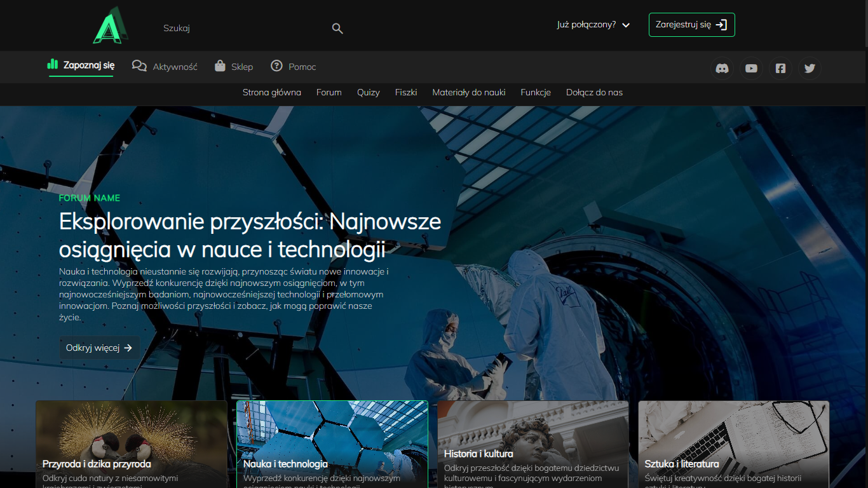Click the Dołącz do nas link
This screenshot has width=868, height=488.
(x=594, y=92)
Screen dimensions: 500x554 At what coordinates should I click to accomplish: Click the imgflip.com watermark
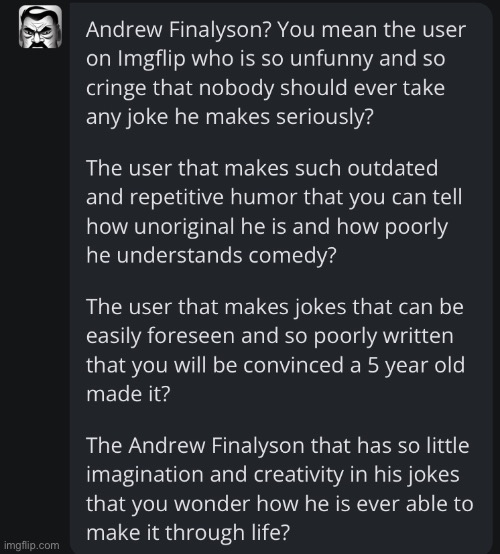coord(32,545)
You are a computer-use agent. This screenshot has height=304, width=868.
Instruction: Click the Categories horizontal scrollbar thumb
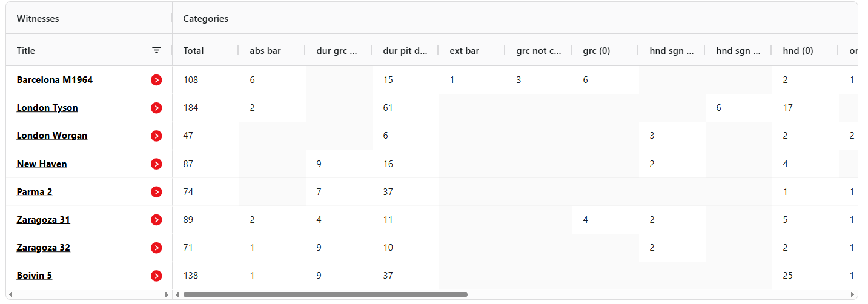(325, 295)
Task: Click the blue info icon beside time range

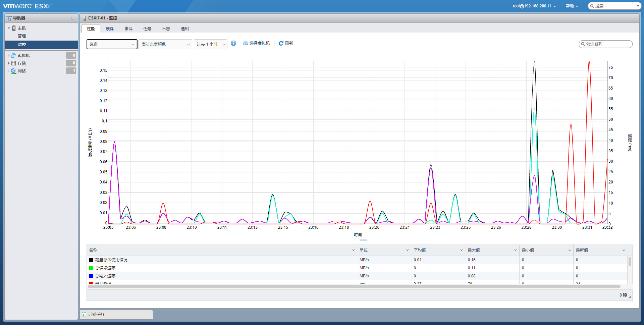Action: (x=233, y=43)
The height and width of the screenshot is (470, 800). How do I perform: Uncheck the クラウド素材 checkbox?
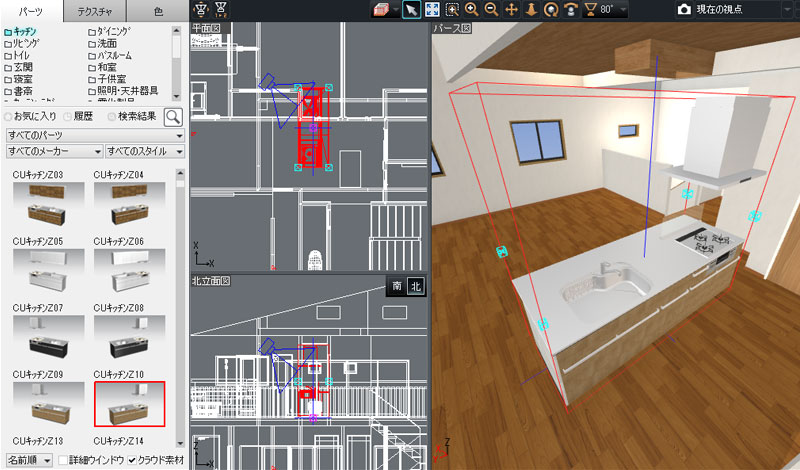tap(133, 460)
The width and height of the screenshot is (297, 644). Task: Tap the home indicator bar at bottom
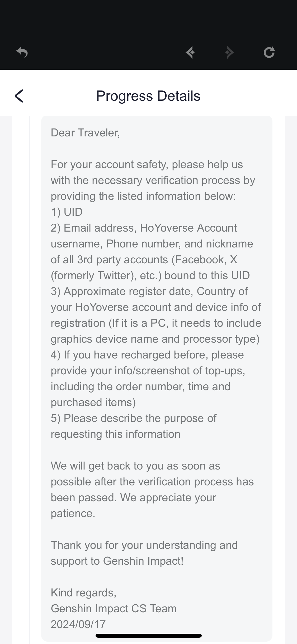click(148, 636)
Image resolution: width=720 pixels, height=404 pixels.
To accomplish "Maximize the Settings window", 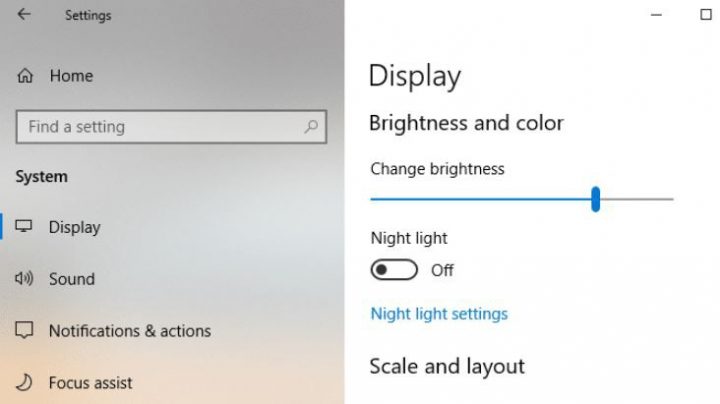I will pos(706,15).

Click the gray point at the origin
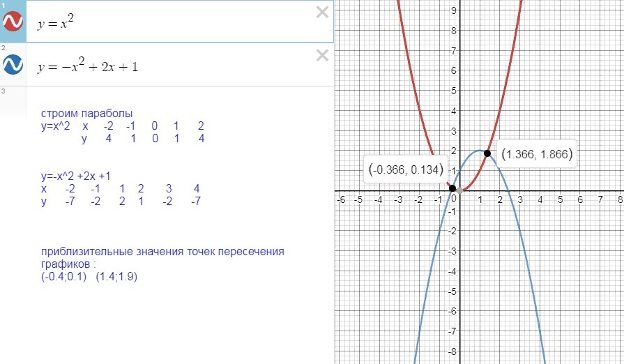click(459, 190)
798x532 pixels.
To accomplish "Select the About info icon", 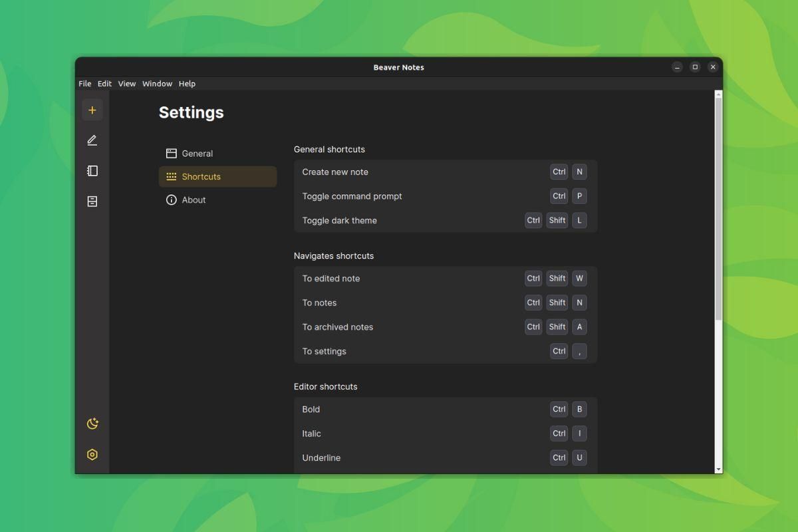I will (x=172, y=200).
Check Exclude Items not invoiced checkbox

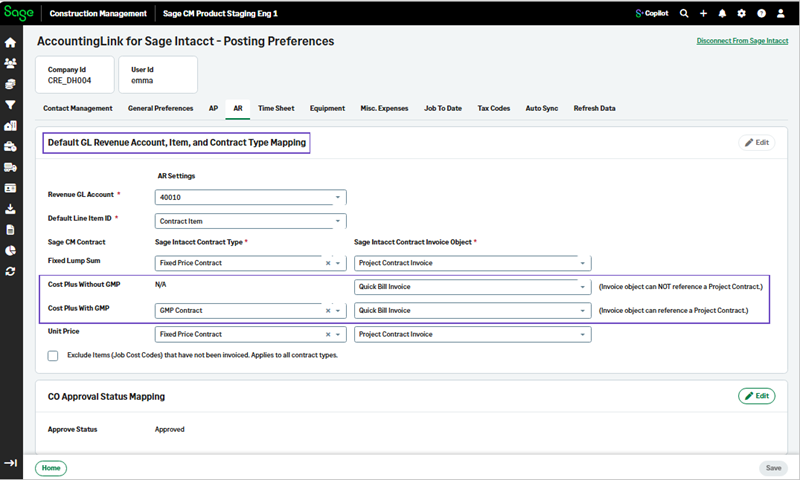coord(53,356)
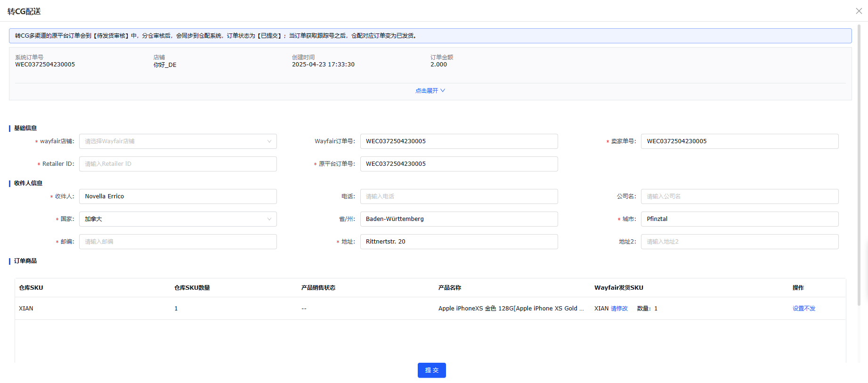
Task: Click the dialog's vertical scrollbar
Action: tap(859, 165)
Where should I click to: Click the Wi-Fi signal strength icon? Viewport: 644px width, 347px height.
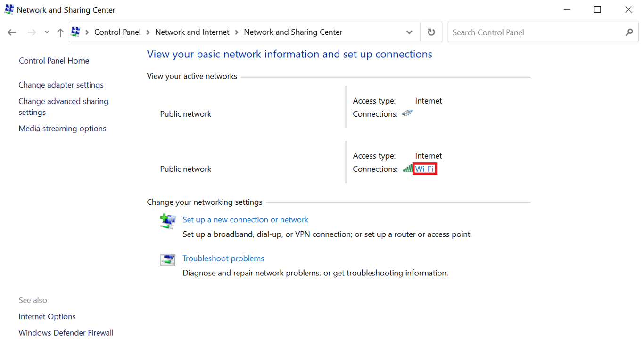406,169
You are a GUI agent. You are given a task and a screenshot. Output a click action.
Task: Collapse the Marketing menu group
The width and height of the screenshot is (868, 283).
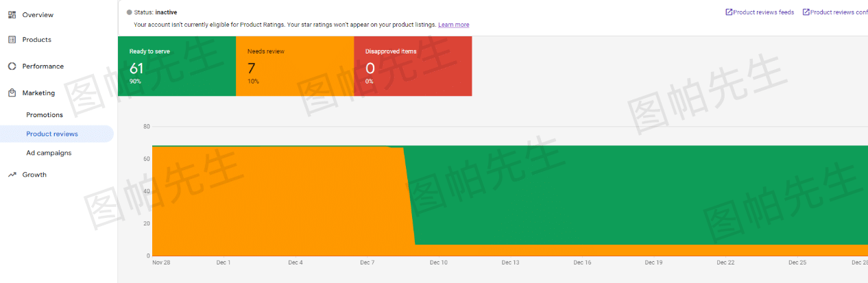pos(38,93)
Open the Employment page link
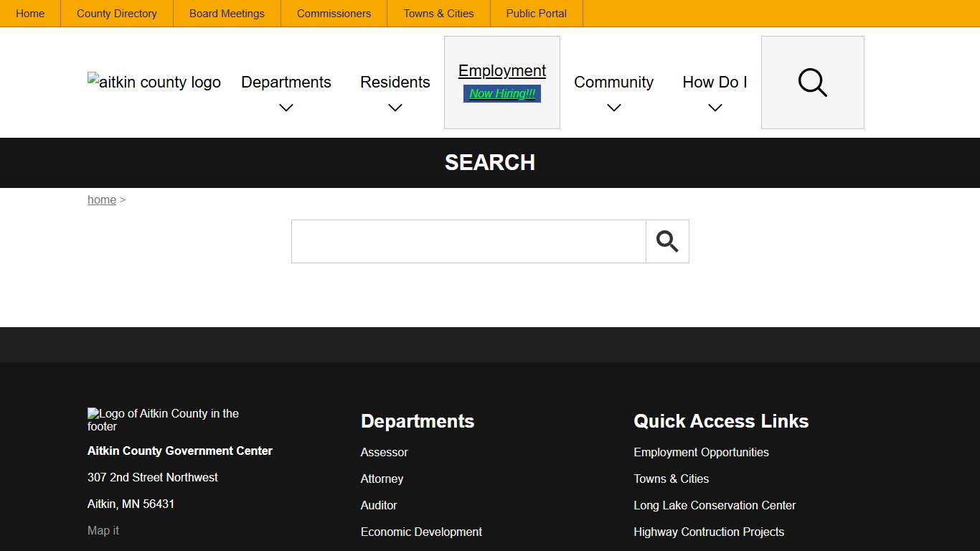The width and height of the screenshot is (980, 551). (502, 70)
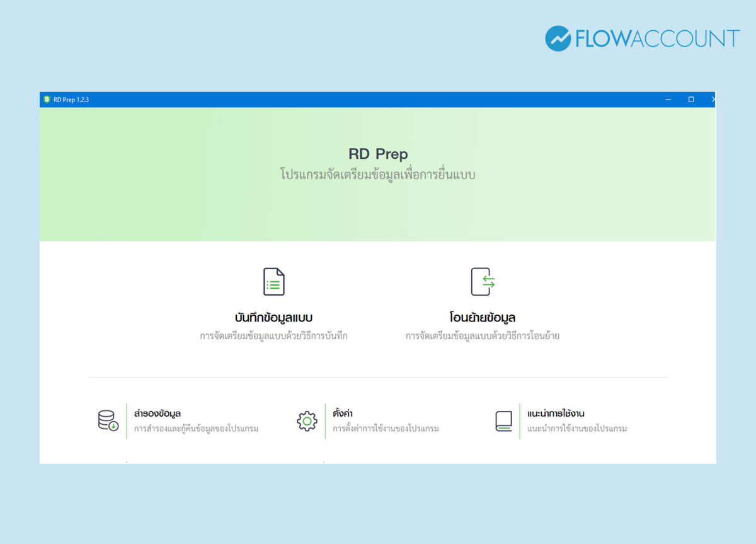This screenshot has width=756, height=544.
Task: Click description การจัดเตรียมข้อมูลแบบด้วยวิธีการบันทึก
Action: point(273,337)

- - - - - - -

| Prompt |
All that should appear in the answer is the lines above from the line with "Screen dimensions: 500x554" through the line with "Image resolution: width=720", retyped exactly, pictures left out.

| Result |
Screen dimensions: 500x554 At what coordinates should I click to accomplish: Click the imgflip.com watermark
coord(32,545)
You are a computer-use agent. This screenshot has height=304, width=868.
Instruction: Click the Categories horizontal scrollbar thumb
(325, 295)
Task: Click the blue info icon beside time range

Action: (x=233, y=43)
The height and width of the screenshot is (470, 800). How do I perform: Uncheck the クラウド素材 checkbox?
tap(133, 460)
The width and height of the screenshot is (297, 644). Task: Tap the home indicator bar at bottom
click(148, 636)
Image resolution: width=720 pixels, height=404 pixels.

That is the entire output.